AI Unleashed
One of the things I told myself when I decided to return to writing about education technology was that, thanks to therapy (and, no doubt, to leaving social media), I’d learned how to better manage my emotions around the onslaught of very-bad-news. This week has been a real test. And I’d say I’m mostly managing by avoiding the news — or as much news as I can and still do my job (which includes, every Friday, writing you an email detailing some of the week’s AI and education news).
During the last Trump Presidency, I recognized how toxic "the news" could be – that is, in fact, when I left Twitter. As Ryan Broderick argued in a Garbage Day email on Wednesday, part of the Steve Bannon (and thus, the Trump) playbook has always been to “flood the zone with shit” — a flurry of distraction and manipulation that may or may not reflect the new administration’s actual plans or capabilities (legally, practically, or otherwise) but that is absolutely designed to have us all swirling in “a perpetual motion machine of bull shit. Full stack Trumpism.” A psychological denial-of-service attack where we are unable to function.
Cultivating this feeling of destabilizing powerlessness is intentional.
I don’t have any really good advice for you, other than to take care of yourself. Think about who you follow and what you read. You don’t have to weigh in on every terror or tragedy — honestly, screw people who suggest that if you don’t, you don’t care. Performative meme-sharing isn’t the only form of revolutionary praxis. Really. I promise. The future of the planet does not depend on your clicks. We’ve got a long four years (at least) ahead of us.
We can have our eyes wide open, and we can bow our heads, close our eyes, and breathe.
I’m preparing a presentation I’ll be giving in a couple of weeks to a group of NYC principals, and so I'm rereading some of my old talks, trying to recall what it's like to stand up in front of a crowd of people and be smart and engaging. And funny thing: these old talks are full of references to AI.
I mean, of course they are. I'm repeating myself, as it was only a week or so ago that I invoked Rip Van Winkle to remind you: the portrait above the pub door used to be King George and now, upon waking from a lengthy slumber, it’s President George — but at the end of the day, what’s the difference?! It's still George.
A decade ago, folks were giddily predicting that Knewton's "mind-reading robo-tutors in the sky" and robot-essay graders and IBM Watson and MOOCs-as-self-driving-universities were poised to change education forever. Hell, for seventy-five years now, we've been told that artificial intelligence is almost just about to utterly transform teaching and learning. Soon. Someday. And now, now, it’s for real. But I'm flipping the pages of the calendar backwards and forwards and thinking it sure seems, based on this long history, that we have time to move thoughtfully – to consider, to be considerate — rather than act as though we don’t have any time (or any inclination even) to think at all.

Data records:
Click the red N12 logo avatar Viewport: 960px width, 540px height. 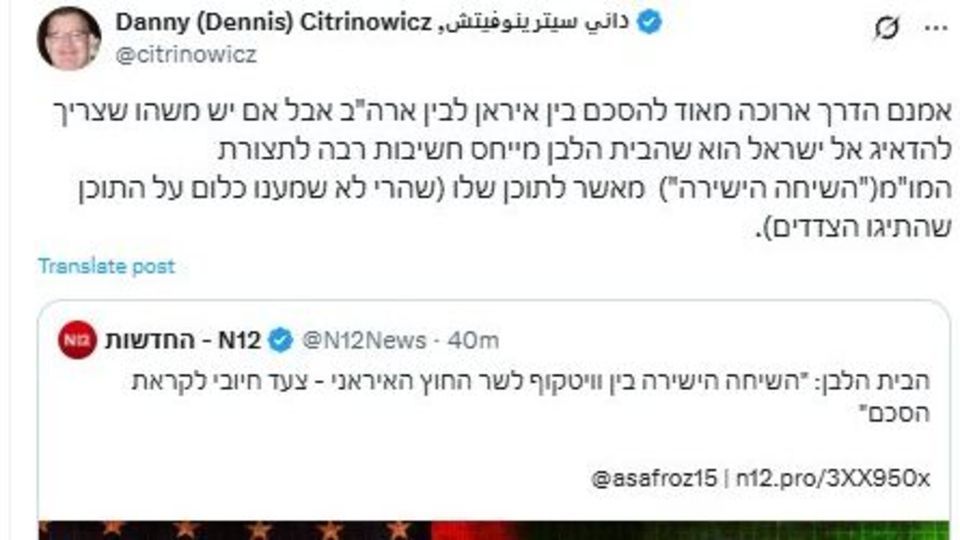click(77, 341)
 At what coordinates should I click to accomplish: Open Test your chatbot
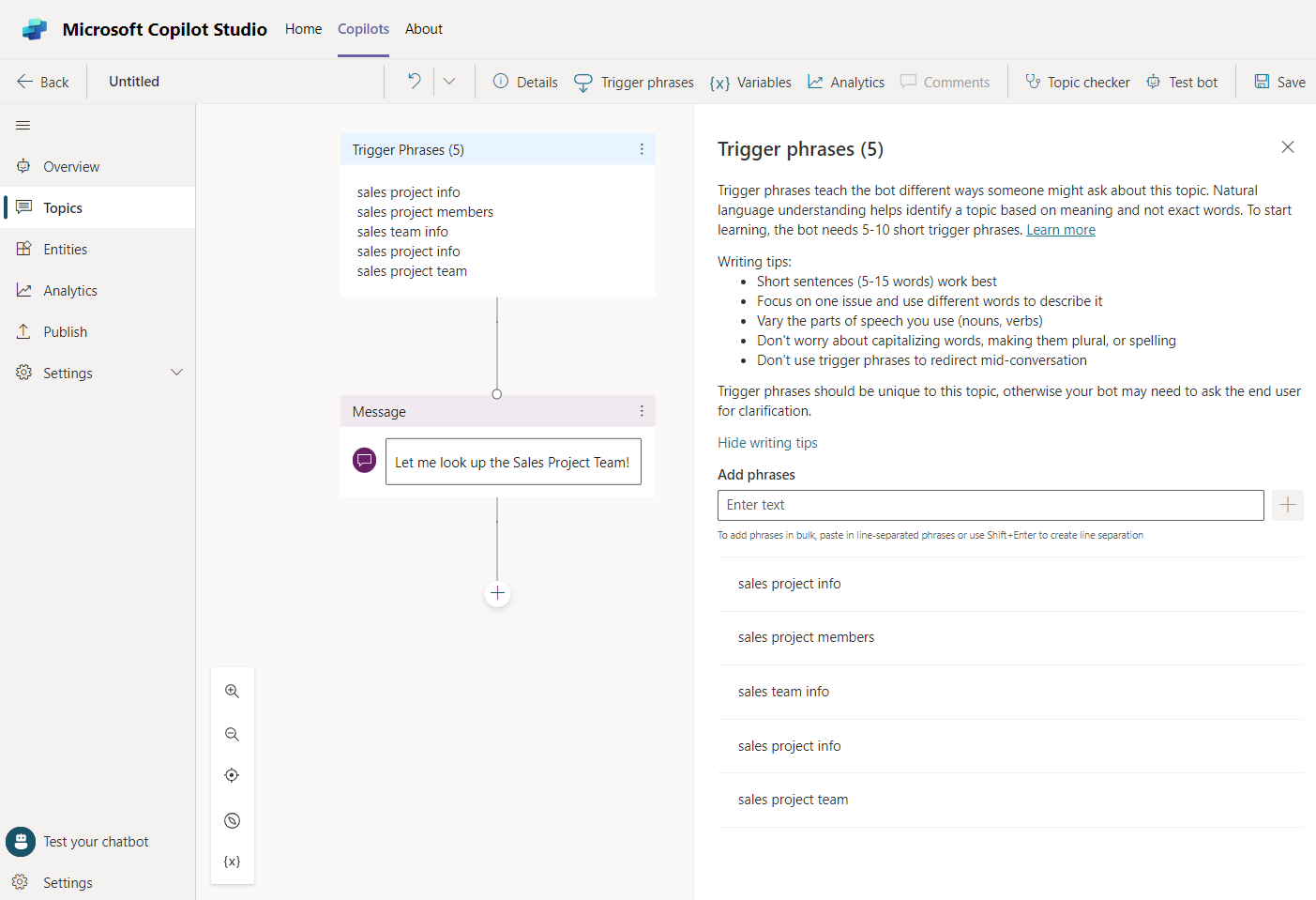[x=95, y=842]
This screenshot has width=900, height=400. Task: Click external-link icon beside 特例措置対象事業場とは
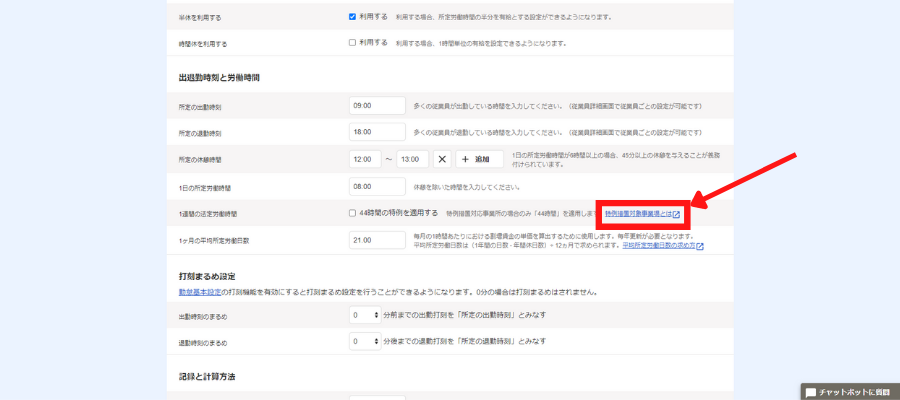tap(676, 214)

What to do:
**a)** In the "AI Unleashed" text, when did the writer leave Twitter?
**b)** According to the "AI Unleashed" text, why does the writer believe there is time to move thoughtfully about AI in education?
**c)** Summarize the "AI Unleashed" text in three sentences.

Answers to the problems:
**a)** The writer left Twitter during the last Trump Presidency, upon recognizing how toxic "the news" could be.

**b)** For seventy-five years, people have said that artificial intelligence is about to transform teaching and learning. A decade ago, there were giddy predictions about robo-tutors, robot essay graders, IBM Watson, and MOOCs. Given this long history, the writer concludes that there is time to consider and be considerate rather than act as though there is no time to think.

**c)** The writer says the week's onslaught of bad news has been a test, and describes a deliberate strategy of flooding the zone to leave people feeling powerless. The advice offered is to take care of oneself, be selective about what one follows and reads, and not feel obliged to weigh in on every tragedy. While preparing a talk for NYC principals, the writer notes that old talks were already full of AI references and argues that the long history of failed predictions about AI transforming education means there is time to move thoughtfully.